Mapping Cropping Practices on a National Scale Using Intra-Annual Landsat Time Series Binning


Spatially explicit information on cropland use intensity is vital for monitoring land and water resource demands in agricultural systems. Cropping practices underlie substantial spatial and temporal variability, which can be captured through the analysis of image time series. Temporal binning helps to overcome limitations concerning operability and repeatability for mapping large areas and can improve the thematic detail and consistency of maps in agricultural systems. We here assessed the use of annual, quarterly, and eight-day temporal features for mapping five cropping practices on annual croplands across Turkey. We used 2403 atmospherically corrected and topographically normalized Landsat Collection 1 L1TP images of 2015 to compute quarterly best-pixel composites, quarterly and annual spectral-temporal metrics, as well as gap-filled eight-day time series of Tasseled Cap components. We tested 22 feature sets for binary cropland mapping, and subsequent discrimination of five cropping practices: Spring and winter cropping, summer cropping, semi-aquatic cropping, double cropping, and greenhouse cultivation. We evaluated area-adjusted accuracies and compared cropland area estimates at the province-level with official statistics.

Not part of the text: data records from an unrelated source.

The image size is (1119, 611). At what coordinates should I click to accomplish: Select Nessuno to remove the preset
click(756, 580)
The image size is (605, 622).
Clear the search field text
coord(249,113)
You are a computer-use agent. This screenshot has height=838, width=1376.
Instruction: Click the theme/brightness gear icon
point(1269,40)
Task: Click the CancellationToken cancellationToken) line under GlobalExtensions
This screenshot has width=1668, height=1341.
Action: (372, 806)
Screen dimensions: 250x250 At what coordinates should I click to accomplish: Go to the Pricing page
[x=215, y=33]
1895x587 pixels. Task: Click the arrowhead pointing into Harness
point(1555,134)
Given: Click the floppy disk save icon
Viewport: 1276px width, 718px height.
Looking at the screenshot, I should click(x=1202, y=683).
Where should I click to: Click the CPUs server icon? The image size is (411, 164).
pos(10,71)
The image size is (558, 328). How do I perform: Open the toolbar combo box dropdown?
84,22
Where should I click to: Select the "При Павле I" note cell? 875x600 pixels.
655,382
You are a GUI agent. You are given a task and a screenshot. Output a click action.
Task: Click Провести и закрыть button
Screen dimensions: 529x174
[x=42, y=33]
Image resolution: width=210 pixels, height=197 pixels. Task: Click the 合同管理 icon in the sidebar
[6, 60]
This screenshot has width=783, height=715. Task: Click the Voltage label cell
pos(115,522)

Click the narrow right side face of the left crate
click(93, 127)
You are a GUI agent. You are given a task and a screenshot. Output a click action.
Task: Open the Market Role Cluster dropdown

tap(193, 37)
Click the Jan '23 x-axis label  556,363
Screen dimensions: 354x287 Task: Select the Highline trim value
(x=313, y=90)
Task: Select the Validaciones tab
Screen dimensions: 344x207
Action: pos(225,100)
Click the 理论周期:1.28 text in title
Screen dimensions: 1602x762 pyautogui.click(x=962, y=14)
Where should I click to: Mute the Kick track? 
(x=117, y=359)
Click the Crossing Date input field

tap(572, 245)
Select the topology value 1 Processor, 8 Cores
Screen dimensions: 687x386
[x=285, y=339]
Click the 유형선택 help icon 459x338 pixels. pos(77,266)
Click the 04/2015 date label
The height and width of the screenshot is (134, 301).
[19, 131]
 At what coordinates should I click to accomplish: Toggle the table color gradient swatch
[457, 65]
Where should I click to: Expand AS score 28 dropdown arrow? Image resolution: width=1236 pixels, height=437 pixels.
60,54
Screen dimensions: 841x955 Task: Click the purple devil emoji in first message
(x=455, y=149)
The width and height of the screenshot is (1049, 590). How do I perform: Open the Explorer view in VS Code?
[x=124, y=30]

We achieved overall accuracies above 90%, when using either all quarterly features or the eight-day Tasseled Cap time series, indicating that temporal binning of intra-annual image time-series into multiple temporal features improves representations of cropping practices. Class accuracies of winter and spring, summer, and double cropping were robust, while omission errors for semi-aquatic cropping and greenhouse cultivation were high. Our mapped cropland extent was in good agreement with province-level statistics (r2 = 0.85, RMSE = 7.2%). Our results indicate that 71.3% (±2.3%) of Turkey’s annual croplands were cultivated during winter and spring, 15.8% (±2.2%) during summer, while 8.5% (±1.6%) were double-cropped, 4% (±1.9%) were cultivated under semi-aquatic conditions, and 0.32% (±0.2%) was greenhouse cultivation. Our study presents an open and readily available framework for detailed cropland mapping over large areas, which bears the potential to inform assessments of land use intensity, as well as land and water resource demands.